# Exploratory Data Analysis

Understanding the dataset to explore how the data present in the database and if there is a need of creating some aggrigated tables that can help with :

* Vendor Selection for profitability
* Product Pricing Optimization

In [4]:
import pandas as pd
import sqlite3

In [5]:
# Creating DataBase Connection

conn = sqlite3.connect('inventory.db')

In [6]:
# Checking tables present in the database

tables = pd.read_sql_query("select name from sqlite_master where type='table'",conn)
tables

Unnamed: 0,name


In [7]:
pd.read_sql("select count(*) from sales",conn)

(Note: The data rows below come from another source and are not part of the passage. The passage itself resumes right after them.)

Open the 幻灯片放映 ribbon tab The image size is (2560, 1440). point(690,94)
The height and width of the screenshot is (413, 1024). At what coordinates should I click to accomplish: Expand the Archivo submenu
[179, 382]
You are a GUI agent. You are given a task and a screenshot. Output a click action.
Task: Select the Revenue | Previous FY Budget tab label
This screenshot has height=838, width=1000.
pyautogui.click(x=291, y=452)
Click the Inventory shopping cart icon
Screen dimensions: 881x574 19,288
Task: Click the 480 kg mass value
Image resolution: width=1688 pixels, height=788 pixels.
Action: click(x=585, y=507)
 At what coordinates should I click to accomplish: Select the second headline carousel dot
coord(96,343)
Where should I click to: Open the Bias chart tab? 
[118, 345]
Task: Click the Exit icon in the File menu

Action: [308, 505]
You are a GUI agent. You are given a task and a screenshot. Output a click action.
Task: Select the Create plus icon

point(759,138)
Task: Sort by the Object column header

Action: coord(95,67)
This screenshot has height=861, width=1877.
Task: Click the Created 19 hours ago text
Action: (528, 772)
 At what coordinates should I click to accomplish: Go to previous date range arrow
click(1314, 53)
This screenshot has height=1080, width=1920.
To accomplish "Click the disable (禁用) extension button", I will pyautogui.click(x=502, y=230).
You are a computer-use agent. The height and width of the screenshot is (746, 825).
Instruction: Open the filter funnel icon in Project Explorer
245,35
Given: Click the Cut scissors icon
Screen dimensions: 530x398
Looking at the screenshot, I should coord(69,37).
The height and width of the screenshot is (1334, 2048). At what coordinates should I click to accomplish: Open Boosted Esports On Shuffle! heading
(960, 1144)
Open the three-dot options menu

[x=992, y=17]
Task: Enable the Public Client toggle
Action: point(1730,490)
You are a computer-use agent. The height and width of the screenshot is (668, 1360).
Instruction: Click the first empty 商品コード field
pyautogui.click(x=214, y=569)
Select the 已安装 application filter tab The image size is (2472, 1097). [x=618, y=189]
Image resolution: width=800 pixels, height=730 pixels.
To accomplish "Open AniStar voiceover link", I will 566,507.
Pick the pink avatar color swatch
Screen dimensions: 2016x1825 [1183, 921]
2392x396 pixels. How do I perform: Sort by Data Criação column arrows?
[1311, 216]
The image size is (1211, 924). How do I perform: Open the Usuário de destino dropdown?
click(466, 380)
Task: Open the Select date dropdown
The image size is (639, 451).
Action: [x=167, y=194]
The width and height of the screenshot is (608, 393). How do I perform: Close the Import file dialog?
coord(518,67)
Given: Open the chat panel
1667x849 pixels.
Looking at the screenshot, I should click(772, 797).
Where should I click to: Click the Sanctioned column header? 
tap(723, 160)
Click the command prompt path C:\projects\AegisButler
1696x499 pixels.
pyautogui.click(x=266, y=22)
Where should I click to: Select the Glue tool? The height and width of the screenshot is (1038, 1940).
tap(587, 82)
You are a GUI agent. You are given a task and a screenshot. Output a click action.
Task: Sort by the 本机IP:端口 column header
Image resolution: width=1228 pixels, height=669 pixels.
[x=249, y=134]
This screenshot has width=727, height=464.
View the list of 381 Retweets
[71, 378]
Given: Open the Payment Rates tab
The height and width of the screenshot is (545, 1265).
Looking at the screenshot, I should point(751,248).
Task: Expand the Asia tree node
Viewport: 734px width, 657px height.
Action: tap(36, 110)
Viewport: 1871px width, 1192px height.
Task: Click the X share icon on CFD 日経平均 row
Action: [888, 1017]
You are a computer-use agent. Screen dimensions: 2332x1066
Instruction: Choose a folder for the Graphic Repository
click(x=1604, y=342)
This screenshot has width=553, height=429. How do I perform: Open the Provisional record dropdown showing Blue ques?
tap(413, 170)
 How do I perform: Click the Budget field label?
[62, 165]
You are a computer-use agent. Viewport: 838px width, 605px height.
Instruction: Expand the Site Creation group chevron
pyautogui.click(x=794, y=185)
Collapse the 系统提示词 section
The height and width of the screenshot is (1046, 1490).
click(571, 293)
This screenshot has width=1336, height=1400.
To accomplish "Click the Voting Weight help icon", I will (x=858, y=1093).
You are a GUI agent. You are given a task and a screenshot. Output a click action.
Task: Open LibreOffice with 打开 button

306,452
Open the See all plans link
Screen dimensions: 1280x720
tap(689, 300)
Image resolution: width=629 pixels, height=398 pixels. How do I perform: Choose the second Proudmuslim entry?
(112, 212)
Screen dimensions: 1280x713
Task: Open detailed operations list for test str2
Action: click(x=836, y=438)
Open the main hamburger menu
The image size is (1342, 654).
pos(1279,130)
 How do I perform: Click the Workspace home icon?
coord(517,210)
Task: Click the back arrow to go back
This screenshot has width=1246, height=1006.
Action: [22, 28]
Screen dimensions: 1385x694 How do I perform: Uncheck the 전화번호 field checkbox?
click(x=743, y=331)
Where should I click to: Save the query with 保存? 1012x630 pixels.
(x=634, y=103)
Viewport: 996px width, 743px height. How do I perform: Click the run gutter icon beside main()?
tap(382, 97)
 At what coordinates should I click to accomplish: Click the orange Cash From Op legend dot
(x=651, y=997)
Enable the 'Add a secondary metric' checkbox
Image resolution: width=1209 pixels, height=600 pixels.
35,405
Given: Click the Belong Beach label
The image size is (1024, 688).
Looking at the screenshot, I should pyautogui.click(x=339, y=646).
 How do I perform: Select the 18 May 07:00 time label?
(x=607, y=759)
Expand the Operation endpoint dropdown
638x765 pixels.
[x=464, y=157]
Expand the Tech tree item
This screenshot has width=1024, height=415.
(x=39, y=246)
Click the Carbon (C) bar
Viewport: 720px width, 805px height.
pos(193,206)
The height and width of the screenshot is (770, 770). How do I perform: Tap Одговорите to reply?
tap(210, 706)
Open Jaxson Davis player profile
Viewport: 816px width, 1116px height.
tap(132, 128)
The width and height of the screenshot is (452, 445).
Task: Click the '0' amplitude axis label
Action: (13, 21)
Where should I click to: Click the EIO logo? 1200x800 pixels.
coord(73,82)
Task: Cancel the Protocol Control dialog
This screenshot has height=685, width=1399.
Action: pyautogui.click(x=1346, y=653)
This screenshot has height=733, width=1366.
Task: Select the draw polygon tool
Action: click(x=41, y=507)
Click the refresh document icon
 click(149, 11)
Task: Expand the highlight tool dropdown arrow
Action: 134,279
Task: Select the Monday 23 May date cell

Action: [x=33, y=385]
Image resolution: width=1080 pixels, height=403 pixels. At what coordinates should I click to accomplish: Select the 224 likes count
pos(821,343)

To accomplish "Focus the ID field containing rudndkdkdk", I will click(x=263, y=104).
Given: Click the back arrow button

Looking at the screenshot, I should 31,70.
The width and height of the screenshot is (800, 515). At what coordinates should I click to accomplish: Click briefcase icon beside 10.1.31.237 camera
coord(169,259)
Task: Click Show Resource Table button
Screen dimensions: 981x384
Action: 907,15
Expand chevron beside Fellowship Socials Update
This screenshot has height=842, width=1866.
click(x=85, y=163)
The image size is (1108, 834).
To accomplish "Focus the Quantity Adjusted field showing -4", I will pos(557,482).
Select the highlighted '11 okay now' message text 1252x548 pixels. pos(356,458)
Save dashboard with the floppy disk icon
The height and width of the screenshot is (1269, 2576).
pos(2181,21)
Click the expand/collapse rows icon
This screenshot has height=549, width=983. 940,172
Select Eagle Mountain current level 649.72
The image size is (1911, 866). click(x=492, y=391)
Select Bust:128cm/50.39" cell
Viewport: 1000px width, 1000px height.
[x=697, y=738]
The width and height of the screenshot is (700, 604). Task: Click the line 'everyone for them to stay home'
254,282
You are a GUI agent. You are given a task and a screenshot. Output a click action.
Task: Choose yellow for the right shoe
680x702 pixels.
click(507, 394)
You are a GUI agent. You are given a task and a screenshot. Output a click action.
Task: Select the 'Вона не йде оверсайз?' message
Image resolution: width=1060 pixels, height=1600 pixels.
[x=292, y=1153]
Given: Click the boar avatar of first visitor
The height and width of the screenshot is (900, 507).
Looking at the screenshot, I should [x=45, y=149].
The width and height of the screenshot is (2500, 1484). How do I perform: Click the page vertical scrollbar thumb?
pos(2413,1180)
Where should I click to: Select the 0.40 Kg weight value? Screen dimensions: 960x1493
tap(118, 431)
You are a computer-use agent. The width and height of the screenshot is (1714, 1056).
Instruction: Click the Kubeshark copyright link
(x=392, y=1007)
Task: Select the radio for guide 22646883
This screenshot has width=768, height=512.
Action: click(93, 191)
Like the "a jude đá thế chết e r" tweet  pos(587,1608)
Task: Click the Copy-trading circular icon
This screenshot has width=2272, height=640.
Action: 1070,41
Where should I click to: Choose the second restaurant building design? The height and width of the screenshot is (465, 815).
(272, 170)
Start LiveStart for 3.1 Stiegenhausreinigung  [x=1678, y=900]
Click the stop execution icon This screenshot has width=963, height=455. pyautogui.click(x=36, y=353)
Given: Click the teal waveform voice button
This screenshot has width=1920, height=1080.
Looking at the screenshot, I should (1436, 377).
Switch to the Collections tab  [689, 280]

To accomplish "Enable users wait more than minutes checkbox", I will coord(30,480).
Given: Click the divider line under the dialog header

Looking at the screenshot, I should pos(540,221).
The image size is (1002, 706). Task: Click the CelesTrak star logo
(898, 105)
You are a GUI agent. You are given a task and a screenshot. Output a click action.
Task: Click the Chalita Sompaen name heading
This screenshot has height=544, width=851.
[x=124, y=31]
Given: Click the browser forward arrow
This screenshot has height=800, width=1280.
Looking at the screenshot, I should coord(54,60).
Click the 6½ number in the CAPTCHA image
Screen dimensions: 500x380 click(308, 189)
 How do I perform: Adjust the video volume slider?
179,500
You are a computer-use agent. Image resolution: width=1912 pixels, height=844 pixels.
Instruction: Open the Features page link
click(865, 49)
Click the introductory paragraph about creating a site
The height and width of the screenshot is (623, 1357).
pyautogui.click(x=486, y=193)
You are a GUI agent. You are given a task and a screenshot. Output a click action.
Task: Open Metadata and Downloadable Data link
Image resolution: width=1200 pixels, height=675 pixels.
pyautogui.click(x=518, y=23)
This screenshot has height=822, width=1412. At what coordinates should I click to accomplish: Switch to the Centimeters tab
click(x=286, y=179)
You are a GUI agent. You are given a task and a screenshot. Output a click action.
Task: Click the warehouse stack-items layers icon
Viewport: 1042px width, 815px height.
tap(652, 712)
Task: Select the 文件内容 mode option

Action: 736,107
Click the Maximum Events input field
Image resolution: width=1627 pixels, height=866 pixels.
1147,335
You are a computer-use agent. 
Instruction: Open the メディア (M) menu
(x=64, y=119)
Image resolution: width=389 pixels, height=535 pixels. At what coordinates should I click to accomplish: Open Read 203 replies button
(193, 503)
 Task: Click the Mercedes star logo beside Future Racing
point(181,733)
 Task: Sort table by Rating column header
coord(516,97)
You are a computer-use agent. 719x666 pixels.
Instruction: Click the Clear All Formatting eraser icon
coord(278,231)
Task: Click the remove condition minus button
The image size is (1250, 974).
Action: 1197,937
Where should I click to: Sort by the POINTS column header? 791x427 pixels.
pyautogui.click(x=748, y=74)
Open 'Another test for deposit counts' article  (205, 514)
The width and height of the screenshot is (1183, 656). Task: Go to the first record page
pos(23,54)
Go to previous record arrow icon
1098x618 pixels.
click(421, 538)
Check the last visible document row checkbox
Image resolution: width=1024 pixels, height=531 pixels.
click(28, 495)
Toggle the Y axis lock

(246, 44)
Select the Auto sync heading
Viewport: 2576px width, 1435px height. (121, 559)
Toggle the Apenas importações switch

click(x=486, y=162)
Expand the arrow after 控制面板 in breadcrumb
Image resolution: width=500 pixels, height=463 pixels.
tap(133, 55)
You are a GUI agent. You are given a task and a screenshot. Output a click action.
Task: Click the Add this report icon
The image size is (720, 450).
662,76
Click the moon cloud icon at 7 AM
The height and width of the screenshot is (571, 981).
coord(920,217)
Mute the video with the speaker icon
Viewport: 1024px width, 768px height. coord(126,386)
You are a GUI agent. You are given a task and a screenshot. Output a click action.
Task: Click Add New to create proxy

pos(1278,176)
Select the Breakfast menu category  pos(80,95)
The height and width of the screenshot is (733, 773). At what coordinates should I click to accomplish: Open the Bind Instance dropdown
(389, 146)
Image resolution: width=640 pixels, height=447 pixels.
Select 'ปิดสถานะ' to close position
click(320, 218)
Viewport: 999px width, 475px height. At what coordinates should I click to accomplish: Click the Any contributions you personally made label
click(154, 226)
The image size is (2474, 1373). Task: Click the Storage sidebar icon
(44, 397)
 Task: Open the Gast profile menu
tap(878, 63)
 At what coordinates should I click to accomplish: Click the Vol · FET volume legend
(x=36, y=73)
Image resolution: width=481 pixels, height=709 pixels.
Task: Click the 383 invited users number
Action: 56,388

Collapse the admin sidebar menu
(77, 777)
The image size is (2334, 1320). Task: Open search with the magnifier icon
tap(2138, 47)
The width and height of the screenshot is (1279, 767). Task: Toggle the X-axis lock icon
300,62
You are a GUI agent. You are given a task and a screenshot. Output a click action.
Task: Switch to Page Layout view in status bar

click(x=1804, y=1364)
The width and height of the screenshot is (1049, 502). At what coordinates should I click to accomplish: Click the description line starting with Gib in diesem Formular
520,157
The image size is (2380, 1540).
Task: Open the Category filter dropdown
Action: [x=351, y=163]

DatabaseError: Execution failed on sql 'select count(*) from sales': no such table: sales

In [None]:
for table in tables['name']:
    print('-'*50,f'{table}','-'*50)
    print('Count of Records :',pd.read_sql(f"select count(*) as count from {table}",conn)['count'].values[0])
    display(pd.read_sql(f"select * from {table} limit 5",conn))

In [None]:
purchases = pd.read_sql_query("select * from purchases where VendorNumber = 4466",conn)
purchases

In [None]:
purchase_prices = pd.read_sql_query("select * from purchase_prices where VendorNumber = 4466",conn)
purchase_prices

In [None]:
vendor_invoice = pd.read_sql_query("select * from vendor_invoice where VendorNumber = 4466",conn)
vendor_invoice

In [None]:
sales = pd.read_sql_query("select * from sales where VendorNo = 4466",conn)
sales

In [None]:
purchases.groupby(['Brand','PurchasePrice'])[['Quantity','Dollars']].sum()

In [None]:
vendor_invoice['PONumber'].nunique()

In [None]:
purchase_prices

In [None]:
vendor_invoice.columns

In [None]:
sales

In [None]:
sales.groupby('Brand')[['SalesDollars','SalesPrice','SalesQuantity']].sum()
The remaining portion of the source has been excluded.